Leaving out the pictures, restate each record below word for word.

THE RECORDS section start

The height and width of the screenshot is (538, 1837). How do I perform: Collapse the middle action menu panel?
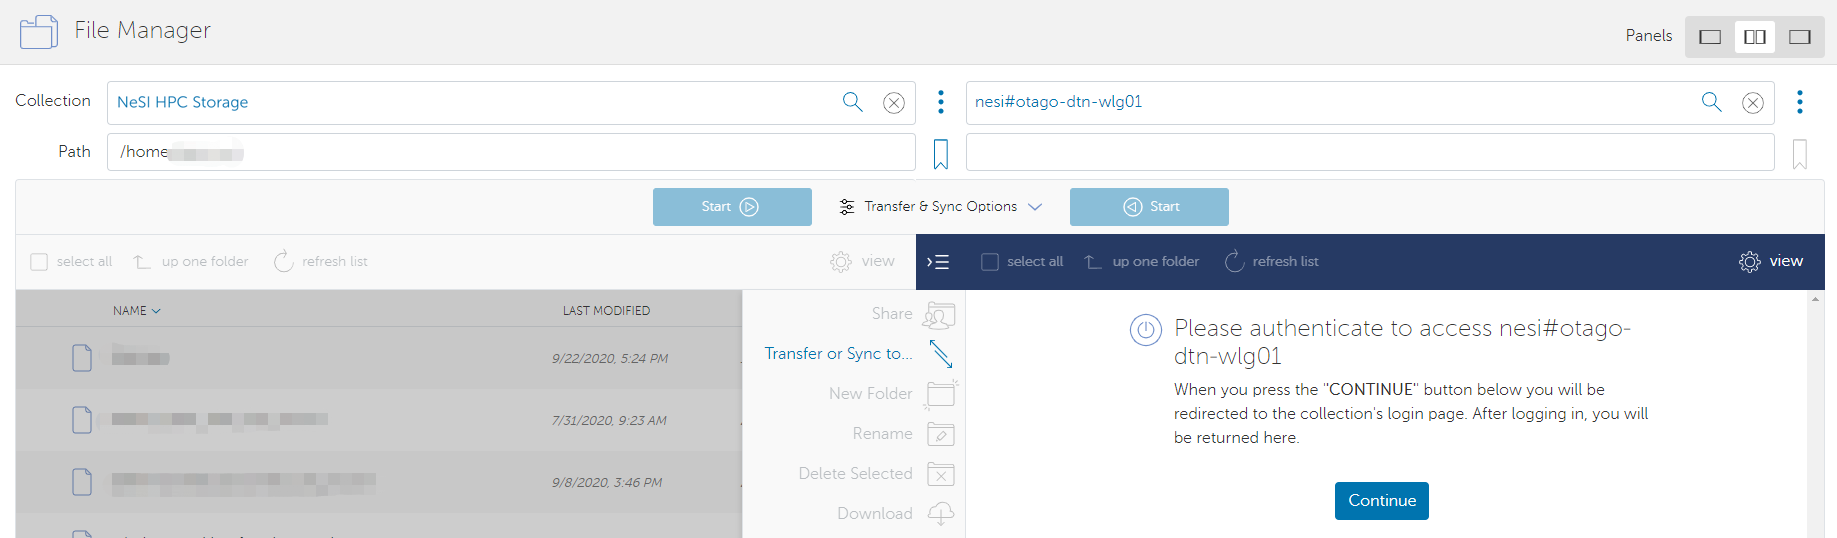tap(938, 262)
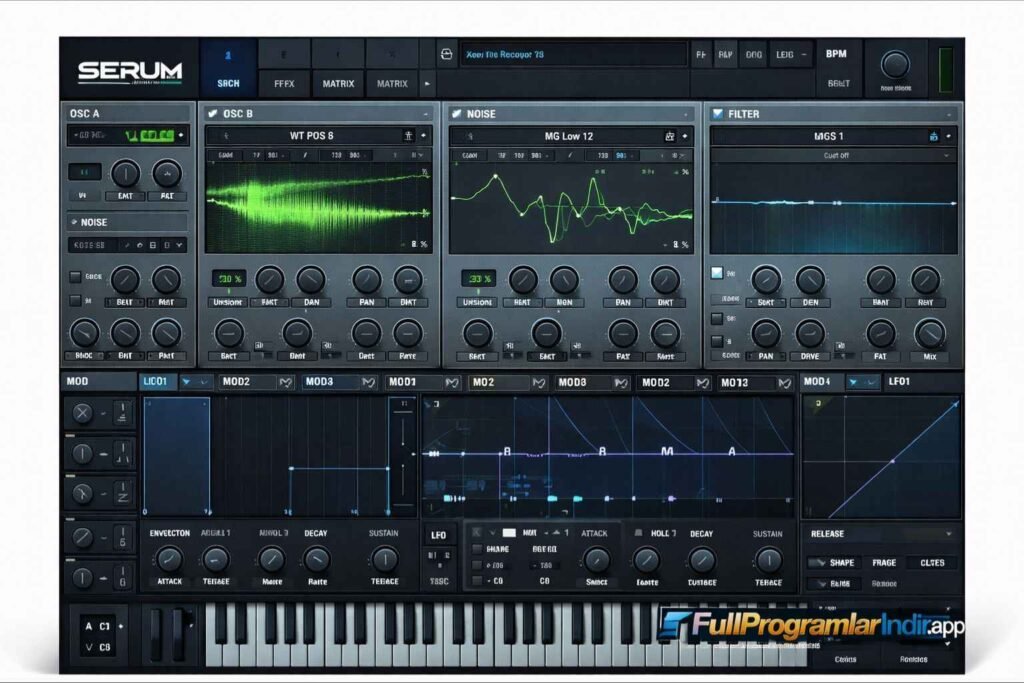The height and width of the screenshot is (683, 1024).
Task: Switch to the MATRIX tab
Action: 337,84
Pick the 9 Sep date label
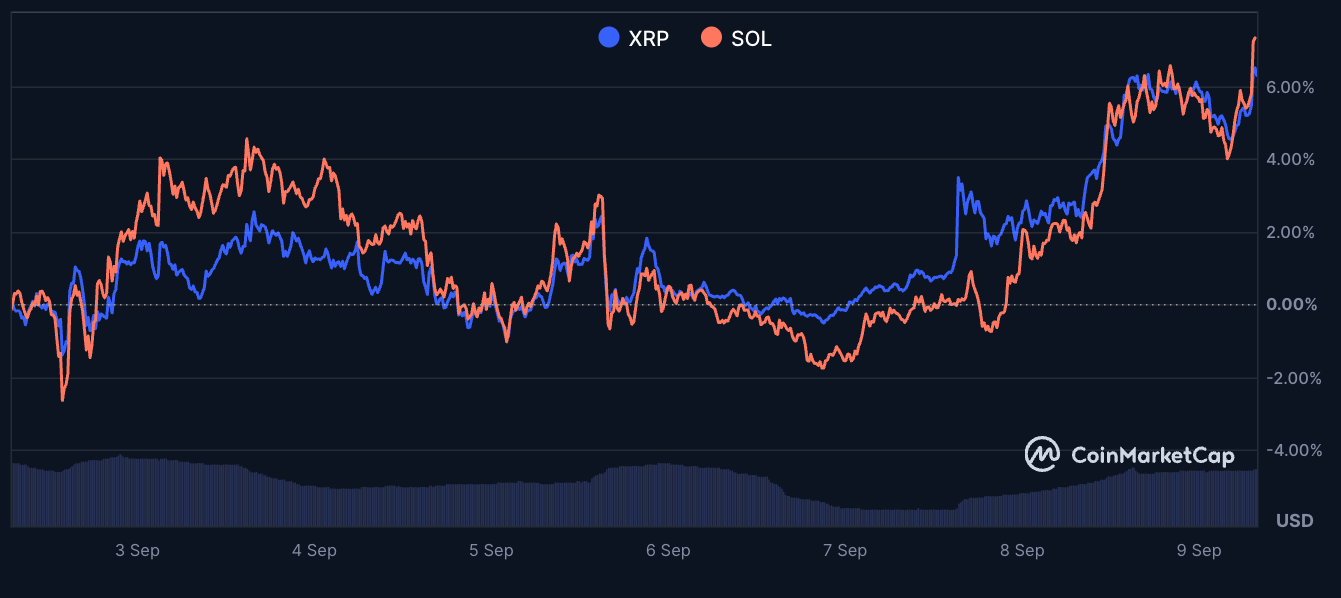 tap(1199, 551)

THE RECORDS section end

- **RESPONSE TO THIS EXERCISE**:
The height and width of the screenshot is (538, 1837). How do I perform: Collapse the middle action menu panel?
tap(938, 262)
The height and width of the screenshot is (683, 1024).
Task: Switch to the MATRIX tab
Action: 337,84
Pick the 9 Sep date label
 tap(1199, 551)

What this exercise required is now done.